## TASK TO CARRY OUT:
From the first line to the last, repeat the data below exactly.

Collected data entries

────────────────────────────────────────

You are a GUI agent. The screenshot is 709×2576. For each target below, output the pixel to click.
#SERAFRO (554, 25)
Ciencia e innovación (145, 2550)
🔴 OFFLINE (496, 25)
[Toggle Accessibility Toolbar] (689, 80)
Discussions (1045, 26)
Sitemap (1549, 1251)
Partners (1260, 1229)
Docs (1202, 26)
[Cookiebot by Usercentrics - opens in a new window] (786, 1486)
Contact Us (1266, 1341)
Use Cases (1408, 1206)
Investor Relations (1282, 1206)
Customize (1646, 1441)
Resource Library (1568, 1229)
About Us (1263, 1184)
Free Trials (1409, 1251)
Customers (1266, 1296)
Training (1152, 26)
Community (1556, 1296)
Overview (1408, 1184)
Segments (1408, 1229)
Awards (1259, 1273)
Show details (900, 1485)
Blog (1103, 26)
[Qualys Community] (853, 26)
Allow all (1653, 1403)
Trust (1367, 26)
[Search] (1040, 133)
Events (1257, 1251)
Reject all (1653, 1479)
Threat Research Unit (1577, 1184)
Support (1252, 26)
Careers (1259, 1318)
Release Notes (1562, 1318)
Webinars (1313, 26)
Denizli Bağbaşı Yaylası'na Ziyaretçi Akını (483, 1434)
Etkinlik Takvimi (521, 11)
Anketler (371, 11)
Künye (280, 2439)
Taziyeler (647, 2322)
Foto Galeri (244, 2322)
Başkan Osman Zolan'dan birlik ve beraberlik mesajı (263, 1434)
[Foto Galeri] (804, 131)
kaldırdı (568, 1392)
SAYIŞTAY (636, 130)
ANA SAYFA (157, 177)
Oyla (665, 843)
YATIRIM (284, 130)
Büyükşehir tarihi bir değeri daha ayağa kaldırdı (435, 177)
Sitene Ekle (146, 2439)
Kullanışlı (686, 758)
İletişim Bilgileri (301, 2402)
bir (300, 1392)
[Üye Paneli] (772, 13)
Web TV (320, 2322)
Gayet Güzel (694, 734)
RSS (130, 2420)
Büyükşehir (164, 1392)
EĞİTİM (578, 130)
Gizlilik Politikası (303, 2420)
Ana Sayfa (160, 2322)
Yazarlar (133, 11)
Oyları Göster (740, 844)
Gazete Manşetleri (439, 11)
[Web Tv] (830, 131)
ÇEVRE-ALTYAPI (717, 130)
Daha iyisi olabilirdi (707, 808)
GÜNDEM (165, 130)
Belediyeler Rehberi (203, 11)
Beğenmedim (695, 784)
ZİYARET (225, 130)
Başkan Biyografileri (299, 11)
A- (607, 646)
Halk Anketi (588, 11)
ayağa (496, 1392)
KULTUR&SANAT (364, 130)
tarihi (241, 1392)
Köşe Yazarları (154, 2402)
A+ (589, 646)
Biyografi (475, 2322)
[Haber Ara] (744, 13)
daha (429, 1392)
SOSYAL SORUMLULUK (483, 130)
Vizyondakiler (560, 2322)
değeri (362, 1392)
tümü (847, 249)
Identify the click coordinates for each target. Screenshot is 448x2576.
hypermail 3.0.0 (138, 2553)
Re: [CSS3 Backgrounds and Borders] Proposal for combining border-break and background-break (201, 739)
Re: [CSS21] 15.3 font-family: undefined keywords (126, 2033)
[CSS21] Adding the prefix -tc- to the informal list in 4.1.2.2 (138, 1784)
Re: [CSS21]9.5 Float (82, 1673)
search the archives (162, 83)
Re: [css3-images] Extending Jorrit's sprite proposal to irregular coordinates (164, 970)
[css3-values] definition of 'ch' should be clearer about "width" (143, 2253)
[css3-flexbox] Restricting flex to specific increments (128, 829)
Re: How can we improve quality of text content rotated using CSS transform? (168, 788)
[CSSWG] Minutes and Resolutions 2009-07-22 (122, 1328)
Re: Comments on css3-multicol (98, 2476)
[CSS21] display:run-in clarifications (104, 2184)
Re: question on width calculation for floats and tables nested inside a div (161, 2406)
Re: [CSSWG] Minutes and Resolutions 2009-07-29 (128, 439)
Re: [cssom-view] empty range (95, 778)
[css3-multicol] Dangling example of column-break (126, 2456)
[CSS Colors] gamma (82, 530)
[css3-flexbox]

────────────────────────────────────────

## RESULT OF THE EXERCISE:
You are a GUI agent. The screenshot is 709×2576. For each target below, output the pixel to click.
#SERAFRO (554, 25)
Ciencia e innovación (145, 2550)
🔴 OFFLINE (496, 25)
[Toggle Accessibility Toolbar] (689, 80)
Discussions (1045, 26)
Sitemap (1549, 1251)
Partners (1260, 1229)
Docs (1202, 26)
[Cookiebot by Usercentrics - opens in a new window] (786, 1486)
Contact Us (1266, 1341)
Use Cases (1408, 1206)
Investor Relations (1282, 1206)
Customize (1646, 1441)
Resource Library (1568, 1229)
About Us (1263, 1184)
Free Trials (1409, 1251)
Customers (1266, 1296)
Training (1152, 26)
Community (1556, 1296)
Overview (1408, 1184)
Segments (1408, 1229)
Awards (1259, 1273)
Show details (900, 1485)
Blog (1103, 26)
[Qualys Community] (853, 26)
Allow all (1653, 1403)
Trust (1367, 26)
[Search] (1040, 133)
Events (1257, 1251)
Reject all (1653, 1479)
Threat Research Unit (1577, 1184)
Support (1252, 26)
Careers (1259, 1318)
Release Notes (1562, 1318)
Webinars (1313, 26)
Denizli Bağbaşı Yaylası'na Ziyaretçi Akını (483, 1434)
Etkinlik Takvimi (521, 11)
Anketler (371, 11)
Künye (280, 2439)
Taziyeler (647, 2322)
Foto Galeri (244, 2322)
Başkan Osman Zolan'dan birlik ve beraberlik mesajı (263, 1434)
[Foto Galeri] (804, 131)
kaldırdı (568, 1392)
SAYIŞTAY (636, 130)
ANA SAYFA (157, 177)
Oyla (665, 843)
YATIRIM (284, 130)
Büyükşehir tarihi bir değeri daha ayağa kaldırdı (435, 177)
Sitene Ekle (146, 2439)
Kullanışlı (686, 758)
İletişim Bilgileri (301, 2402)
bir (300, 1392)
[Üye Paneli] (772, 13)
Web TV (320, 2322)
Gayet Güzel (694, 734)
RSS (130, 2420)
Büyükşehir (164, 1392)
EĞİTİM (578, 130)
Gizlilik Politikası (303, 2420)
Ana Sayfa (160, 2322)
Yazarlar (133, 11)
Oyları Göster (740, 844)
Gazete Manşetleri (439, 11)
[Web Tv] (830, 131)
ÇEVRE-ALTYAPI (717, 130)
Daha iyisi olabilirdi (707, 808)
GÜNDEM (165, 130)
Belediyeler Rehberi (203, 11)
Beğenmedim (695, 784)
ZİYARET (225, 130)
Başkan Biyografileri (299, 11)
A- (607, 646)
Halk Anketi (588, 11)
ayağa (496, 1392)
KULTUR&SANAT (364, 130)
tarihi (241, 1392)
Köşe Yazarları (154, 2402)
A+ (589, 646)
Biyografi (475, 2322)
[Haber Ara] (744, 13)
daha (429, 1392)
SOSYAL SORUMLULUK (483, 130)
Vizyondakiler (560, 2322)
değeri (362, 1392)
tümü (847, 249)
Identify the click coordinates for each target. Screenshot is 448x2576.
hypermail 3.0.0 (138, 2553)
Re: [CSS3 Backgrounds and Borders] Proposal for combining border-break and background-break (201, 739)
Re: [CSS21] 15.3 font-family: undefined keywords (126, 2033)
[CSS21] Adding the prefix -tc- to the informal list in 4.1.2.2 (138, 1784)
Re: [CSS21]9.5 Float (82, 1673)
search the archives (162, 83)
Re: [css3-images] Extending Jorrit's sprite proposal to irregular coordinates (164, 970)
[css3-values] definition of 'ch' should be clearer about "width" (143, 2253)
[css3-flexbox] Restricting flex to specific increments (128, 829)
Re: How can we improve quality of text content rotated using CSS transform? (168, 788)
[CSSWG] Minutes and Resolutions 2009-07-22 (122, 1328)
Re: Comments on css3-multicol (98, 2476)
[CSS21] display:run-in clarifications (104, 2184)
Re: question on width calculation for floats and tables nested inside a div (161, 2406)
Re: [CSSWG] Minutes and Resolutions 2009-07-29 (128, 439)
Re: [cssom-view] empty range (95, 778)
[css3-multicol] Dangling example of column-break (126, 2456)
[CSS Colors] gamma (82, 530)
[css3-flexbox]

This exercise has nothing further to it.